I liked the library - I thought it was a GREAT venue!


----------



## Jhong253 (Jan 23, 2009)

Ok... I think based the enthusiastic replies (of one person) I am going to hold this one some time in early September weekend and make it a 2 day competition. I think the first choice of venue will be a local science museum (it's very close to the library). If that doesn't work out, then I'll probably go for the library (library for some reason doesn't like 2-day stuff).


----------



## isaacthecuber (Jan 24, 2009)

I think I can make it. It would be really great to have another one!


----------



## slncuber21 (Jan 27, 2009)

will this be in Indianapolis?
because if it is, then i can possibly go. its only like 4 hours away =D

awe, why cant we have it sooner!? lol i cant wait for september, but i have to ask my parents about it so dont count me in yet..


----------



## KevinK (Jan 27, 2009)

I can come. I also might be able to convince my brother to come, but he probably won't want to. I would also compete in more events if they were offered.


----------



## Mike Hughey (Jan 27, 2009)

slncuber21 said:


> will this be in Indianapolis?
> because if it is, then i can possibly go. its only like 4 hours away =D


No, it's in Bloomington - if Indianapolis is 4 hours away, then Bloomington is probably 5 hours away.

However, I'm hoping to have one in Fishers (northeast suburb of Indianapolis) in June.


----------



## Jhong253 (Jan 27, 2009)

KevinK said:


> I can come. I also might be able to convince my brother to come, but he probably won't want to. I would also compete in more events if they were offered.

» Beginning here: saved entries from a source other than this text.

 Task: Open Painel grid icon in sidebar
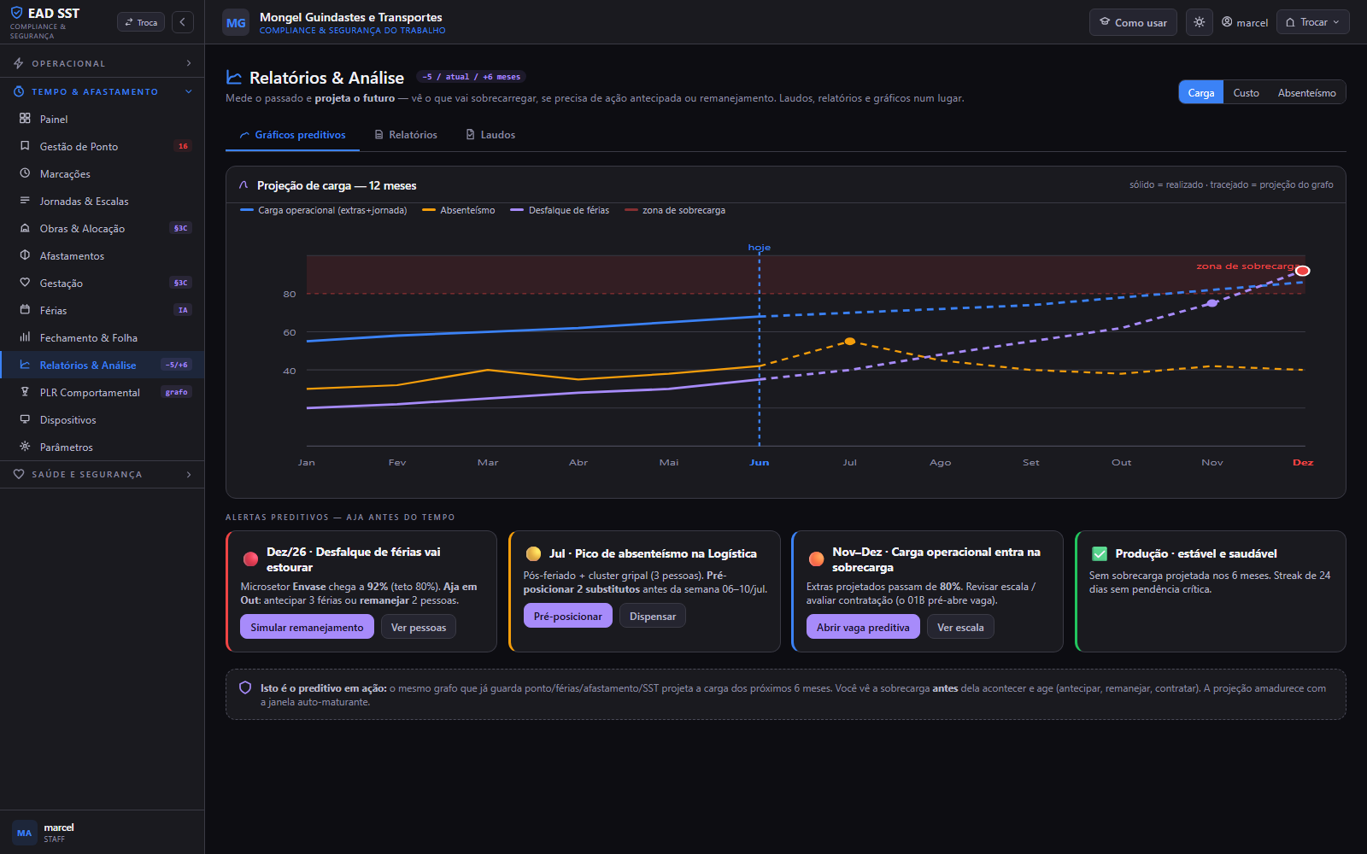[25, 119]
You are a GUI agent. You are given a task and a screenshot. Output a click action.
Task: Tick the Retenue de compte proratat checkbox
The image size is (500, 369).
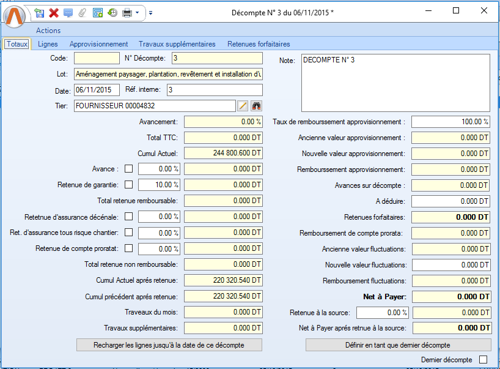pyautogui.click(x=129, y=248)
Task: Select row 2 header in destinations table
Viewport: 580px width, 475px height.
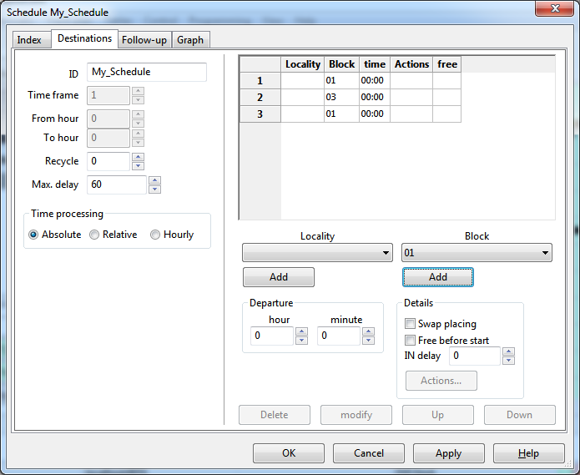Action: (x=260, y=98)
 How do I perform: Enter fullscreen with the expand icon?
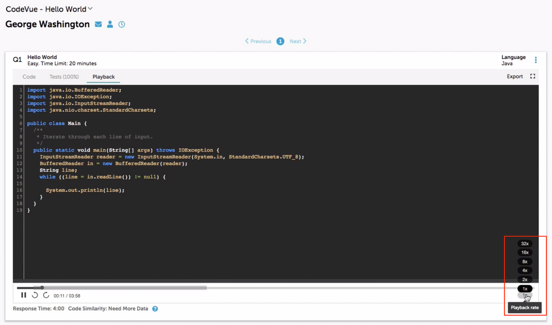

I'm trying to get through with all the harassing approvals and stuff right now with the competition as 2-day thing. So... yes, I'd have to say more events will be offered.



slncuber21 said:


> will this be in Indianapolis?
> because if it is, then i can possibly go. its only like 4 hours away =D
> 
> awe, why cant we have it sooner!? lol i cant wait for september, but i have to ask my parents about it so dont count me in yet..



Well, where do you live (state wise)? Bloomington might actually be closer than Indy.


----------



## slncuber21 (Jan 28, 2009)

jhong253 said:


> KevinK said:
> 
> 
> > I can come. I also might be able to convince my brother to come, but he probably won't want to. I would also compete in more events if they were offered.
> ...



boring Illinois... lol


----------



## Jhong253 (Feb 1, 2009)

Boring Illinois? Hmm... I thought Indiana was boring enough, maybe I'm wrong 

anyway, I noticed that there's been quite a bit of discussion going on around here (or is there?) about live results and watching the competition live, etc. Now, I'm no expert on those type of areas, so if anyone wants to do anything of that sort at Indiana, please contact me!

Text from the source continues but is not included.